Before you set up cluster peering, you should confirm that the connectivity, port, IP address, subnet, firewall, and cluster-naming requirements are met.
Every intercluster LIF on the local cluster must be able to communicate with every intercluster LIF on the remote cluster.
Although it is not required, it is typically simpler to configure the IP addresses used for intercluster LIFs in the same subnet. The IP addresses can reside in the same subnet as data LIFs, or in a different subnet. The subnet belong to the broadcast domain that contains the ports that used for intercluster communication.
Intercluster LIFs can have an IPv4 address or an IPv6 address.
You can use dedicated ports for intercluster communication, or share ports used by the data network. Ports must meet the following requirements:
All ports that are used to communicate with a given remote cluster must be in the same IPspace.

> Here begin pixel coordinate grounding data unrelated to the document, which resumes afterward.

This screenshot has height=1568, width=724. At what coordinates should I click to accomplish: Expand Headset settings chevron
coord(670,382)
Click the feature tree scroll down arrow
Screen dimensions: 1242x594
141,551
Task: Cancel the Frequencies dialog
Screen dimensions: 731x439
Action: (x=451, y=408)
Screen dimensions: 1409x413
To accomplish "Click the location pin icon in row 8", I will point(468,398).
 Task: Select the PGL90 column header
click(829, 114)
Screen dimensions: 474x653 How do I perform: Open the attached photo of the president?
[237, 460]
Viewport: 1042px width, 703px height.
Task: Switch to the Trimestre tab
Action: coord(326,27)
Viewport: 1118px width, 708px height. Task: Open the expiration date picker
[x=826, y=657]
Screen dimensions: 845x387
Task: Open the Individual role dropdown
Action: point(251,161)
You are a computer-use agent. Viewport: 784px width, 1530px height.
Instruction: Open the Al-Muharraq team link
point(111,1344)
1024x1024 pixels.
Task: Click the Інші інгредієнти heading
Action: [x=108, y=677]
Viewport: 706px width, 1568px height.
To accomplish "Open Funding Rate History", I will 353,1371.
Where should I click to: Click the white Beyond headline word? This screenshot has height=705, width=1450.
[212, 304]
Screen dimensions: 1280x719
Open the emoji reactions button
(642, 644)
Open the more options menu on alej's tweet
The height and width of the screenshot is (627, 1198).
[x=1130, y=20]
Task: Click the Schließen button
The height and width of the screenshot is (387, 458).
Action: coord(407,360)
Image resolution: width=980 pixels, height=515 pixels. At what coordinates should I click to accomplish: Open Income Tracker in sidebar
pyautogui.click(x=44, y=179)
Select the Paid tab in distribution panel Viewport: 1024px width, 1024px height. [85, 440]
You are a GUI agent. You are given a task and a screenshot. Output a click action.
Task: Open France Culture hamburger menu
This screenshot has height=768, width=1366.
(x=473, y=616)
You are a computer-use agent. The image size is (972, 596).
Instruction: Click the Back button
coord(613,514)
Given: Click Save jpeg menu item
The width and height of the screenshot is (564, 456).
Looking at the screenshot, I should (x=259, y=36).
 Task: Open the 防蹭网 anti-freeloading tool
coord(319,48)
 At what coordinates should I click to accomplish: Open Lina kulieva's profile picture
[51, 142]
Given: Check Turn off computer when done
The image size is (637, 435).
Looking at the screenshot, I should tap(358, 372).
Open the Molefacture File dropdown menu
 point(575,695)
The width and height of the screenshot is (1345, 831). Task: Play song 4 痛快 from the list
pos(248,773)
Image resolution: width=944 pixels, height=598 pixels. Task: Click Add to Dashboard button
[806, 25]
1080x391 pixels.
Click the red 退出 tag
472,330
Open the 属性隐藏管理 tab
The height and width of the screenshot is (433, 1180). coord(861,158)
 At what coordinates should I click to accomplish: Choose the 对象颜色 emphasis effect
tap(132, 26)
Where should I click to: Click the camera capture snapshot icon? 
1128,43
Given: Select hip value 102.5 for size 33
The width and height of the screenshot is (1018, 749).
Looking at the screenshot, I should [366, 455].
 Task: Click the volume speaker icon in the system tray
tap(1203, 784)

You can use multiple IPspaces to peer with multiple clusters. Pair-wise full-mesh connectivity is required only within an IPspace.
The broadcast domain that is used for intercluster communication must include at least two ports per node so that intercluster communication can fail over from one port to another port.
Ports added to a broadcast domain can be physical network ports, VLANs, or interface groups (ifgrps).
All ports must be cabled.
All ports must be in a healthy state.
The MTU settings of the ports must be consistent.
Firewalls and the intercluster firewall policy must allow the following protocols:
ICMP service
TCP to the IP addresses of all the intercluster LIFs over the ports 10000, 11104, and 11105
HTTPS
The default intercluster firewall policy allows access through the HTTPS protocol and from all IP addresses (0.0.0.0/0). You can modify or replace the policy if necessary.